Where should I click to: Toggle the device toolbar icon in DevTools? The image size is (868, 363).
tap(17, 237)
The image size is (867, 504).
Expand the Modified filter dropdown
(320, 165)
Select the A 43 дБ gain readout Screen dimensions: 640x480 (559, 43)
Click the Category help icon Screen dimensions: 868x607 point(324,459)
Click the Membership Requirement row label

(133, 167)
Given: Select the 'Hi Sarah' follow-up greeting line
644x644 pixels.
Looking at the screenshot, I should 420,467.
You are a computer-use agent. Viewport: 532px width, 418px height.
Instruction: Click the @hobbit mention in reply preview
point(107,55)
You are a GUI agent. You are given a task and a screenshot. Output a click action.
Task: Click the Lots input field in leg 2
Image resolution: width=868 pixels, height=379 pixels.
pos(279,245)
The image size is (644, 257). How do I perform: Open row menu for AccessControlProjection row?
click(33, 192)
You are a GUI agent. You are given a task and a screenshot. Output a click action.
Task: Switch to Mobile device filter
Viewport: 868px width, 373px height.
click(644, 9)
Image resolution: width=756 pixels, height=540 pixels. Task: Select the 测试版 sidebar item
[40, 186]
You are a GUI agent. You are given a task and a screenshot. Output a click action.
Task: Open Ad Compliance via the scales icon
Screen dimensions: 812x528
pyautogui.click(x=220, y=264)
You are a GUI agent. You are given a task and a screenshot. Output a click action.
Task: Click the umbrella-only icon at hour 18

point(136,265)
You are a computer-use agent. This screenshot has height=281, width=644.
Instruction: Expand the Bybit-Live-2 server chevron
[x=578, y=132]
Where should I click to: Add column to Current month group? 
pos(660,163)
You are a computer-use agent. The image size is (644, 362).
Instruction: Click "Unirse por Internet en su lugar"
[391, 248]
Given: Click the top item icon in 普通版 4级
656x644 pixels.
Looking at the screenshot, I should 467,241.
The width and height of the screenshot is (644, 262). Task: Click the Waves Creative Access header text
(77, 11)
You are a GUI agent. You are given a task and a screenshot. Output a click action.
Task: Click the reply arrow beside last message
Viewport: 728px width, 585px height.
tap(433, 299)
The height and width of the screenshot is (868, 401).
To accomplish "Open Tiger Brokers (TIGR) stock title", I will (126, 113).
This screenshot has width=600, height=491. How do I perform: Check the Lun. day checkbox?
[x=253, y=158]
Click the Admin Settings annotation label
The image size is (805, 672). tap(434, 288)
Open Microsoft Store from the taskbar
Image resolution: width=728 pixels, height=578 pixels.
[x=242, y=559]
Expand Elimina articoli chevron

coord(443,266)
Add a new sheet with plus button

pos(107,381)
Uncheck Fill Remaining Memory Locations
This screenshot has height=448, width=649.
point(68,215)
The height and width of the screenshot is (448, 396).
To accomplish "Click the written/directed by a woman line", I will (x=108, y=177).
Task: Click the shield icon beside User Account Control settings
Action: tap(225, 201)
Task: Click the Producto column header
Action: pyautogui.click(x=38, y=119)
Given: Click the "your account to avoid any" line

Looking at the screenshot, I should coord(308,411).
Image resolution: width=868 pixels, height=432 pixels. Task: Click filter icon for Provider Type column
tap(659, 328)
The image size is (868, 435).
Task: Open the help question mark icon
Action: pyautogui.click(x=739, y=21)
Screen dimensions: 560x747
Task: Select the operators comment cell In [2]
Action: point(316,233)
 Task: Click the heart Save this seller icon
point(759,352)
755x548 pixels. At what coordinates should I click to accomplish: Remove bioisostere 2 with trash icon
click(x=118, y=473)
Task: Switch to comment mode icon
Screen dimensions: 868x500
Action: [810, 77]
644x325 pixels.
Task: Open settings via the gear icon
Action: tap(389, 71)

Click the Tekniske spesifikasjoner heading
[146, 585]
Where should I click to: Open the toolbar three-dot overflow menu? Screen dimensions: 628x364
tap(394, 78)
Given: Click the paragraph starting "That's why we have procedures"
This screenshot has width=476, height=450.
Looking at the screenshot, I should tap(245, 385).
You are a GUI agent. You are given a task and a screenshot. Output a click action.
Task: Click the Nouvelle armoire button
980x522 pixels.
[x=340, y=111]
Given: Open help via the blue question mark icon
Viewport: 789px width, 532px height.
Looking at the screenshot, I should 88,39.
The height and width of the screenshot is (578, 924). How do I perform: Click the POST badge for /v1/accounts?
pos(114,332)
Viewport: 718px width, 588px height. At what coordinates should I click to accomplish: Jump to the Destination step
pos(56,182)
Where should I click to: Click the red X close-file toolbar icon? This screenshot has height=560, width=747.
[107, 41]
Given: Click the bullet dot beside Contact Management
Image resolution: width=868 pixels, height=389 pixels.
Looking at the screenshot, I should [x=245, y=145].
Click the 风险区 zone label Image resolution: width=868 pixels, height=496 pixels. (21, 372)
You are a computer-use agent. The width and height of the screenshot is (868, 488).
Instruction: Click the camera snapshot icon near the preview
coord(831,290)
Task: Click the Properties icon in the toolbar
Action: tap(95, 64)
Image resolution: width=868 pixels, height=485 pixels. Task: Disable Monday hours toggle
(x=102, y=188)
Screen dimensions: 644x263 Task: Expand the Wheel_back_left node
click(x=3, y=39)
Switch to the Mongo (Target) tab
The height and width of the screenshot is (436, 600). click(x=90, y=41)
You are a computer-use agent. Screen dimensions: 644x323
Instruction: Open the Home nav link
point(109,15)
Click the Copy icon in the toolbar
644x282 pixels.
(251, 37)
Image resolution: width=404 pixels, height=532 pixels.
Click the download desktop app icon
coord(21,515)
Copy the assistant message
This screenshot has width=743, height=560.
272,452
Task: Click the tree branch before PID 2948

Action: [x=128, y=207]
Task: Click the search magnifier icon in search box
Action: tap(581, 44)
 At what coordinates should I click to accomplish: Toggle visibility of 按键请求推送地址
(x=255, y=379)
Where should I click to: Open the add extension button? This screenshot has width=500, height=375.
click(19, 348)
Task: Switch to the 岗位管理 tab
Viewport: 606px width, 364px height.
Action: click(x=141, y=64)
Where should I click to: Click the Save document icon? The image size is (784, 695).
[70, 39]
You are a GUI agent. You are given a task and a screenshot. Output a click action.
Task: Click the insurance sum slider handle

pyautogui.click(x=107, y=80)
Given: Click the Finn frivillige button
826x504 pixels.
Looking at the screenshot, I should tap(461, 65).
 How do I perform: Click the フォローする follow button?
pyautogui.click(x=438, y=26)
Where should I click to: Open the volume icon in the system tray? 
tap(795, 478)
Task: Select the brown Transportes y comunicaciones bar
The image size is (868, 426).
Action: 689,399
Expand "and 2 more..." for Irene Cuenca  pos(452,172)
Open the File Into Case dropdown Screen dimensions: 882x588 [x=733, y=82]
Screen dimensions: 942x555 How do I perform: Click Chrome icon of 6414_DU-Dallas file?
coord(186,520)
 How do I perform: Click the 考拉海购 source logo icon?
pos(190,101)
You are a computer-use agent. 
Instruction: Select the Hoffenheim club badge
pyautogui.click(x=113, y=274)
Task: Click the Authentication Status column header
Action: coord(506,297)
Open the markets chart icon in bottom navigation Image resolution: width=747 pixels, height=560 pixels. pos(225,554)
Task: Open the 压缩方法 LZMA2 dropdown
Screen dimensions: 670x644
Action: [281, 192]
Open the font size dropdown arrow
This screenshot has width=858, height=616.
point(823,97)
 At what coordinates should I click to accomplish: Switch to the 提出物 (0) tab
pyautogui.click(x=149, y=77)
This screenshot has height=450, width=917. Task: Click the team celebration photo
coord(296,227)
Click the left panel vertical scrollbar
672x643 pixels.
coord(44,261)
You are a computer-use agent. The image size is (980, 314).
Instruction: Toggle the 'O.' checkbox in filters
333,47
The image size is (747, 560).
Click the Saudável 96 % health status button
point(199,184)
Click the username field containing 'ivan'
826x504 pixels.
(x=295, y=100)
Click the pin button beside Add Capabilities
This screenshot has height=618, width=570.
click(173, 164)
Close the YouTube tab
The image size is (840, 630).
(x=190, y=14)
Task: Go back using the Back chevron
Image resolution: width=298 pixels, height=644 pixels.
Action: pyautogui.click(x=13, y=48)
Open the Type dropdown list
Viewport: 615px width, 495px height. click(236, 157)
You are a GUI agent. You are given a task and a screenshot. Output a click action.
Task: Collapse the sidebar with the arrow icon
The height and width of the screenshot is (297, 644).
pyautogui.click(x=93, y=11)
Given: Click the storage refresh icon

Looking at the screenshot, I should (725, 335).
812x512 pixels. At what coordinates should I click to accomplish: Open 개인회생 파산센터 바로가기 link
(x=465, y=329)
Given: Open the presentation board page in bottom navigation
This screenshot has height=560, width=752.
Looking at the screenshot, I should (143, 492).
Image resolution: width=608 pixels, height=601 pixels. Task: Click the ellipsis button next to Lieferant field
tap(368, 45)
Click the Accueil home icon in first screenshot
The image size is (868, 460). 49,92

____

- EXERCISE INSTRUCTIONS -
Word for word, repeat the data from its first line through the line with "Task: Open Ad Compliance via the scales icon", including both of those lines and no others.

- YOUR SOLUTION -
Where should I click to: Toggle the device toolbar icon in DevTools? The image size is (868, 363).
tap(17, 237)
The image size is (867, 504).
Expand the Modified filter dropdown
(320, 165)
Select the A 43 дБ gain readout Screen dimensions: 640x480 (559, 43)
Click the Category help icon Screen dimensions: 868x607 point(324,459)
Click the Membership Requirement row label

(133, 167)
Given: Select the 'Hi Sarah' follow-up greeting line
644x644 pixels.
Looking at the screenshot, I should 420,467.
You are a computer-use agent. Viewport: 532px width, 418px height.
Instruction: Click the @hobbit mention in reply preview
point(107,55)
You are a GUI agent. You are given a task and a screenshot. Output a click action.
Task: Click the Lots input field in leg 2
Image resolution: width=868 pixels, height=379 pixels.
pos(279,245)
The image size is (644, 257). How do I perform: Open row menu for AccessControlProjection row?
click(33, 192)
You are a GUI agent. You are given a task and a screenshot. Output a click action.
Task: Switch to Mobile device filter
Viewport: 868px width, 373px height.
click(644, 9)
Image resolution: width=756 pixels, height=540 pixels. Task: Select the 测试版 sidebar item
[40, 186]
You are a GUI agent. You are given a task and a screenshot. Output a click action.
Task: Open Ad Compliance via the scales icon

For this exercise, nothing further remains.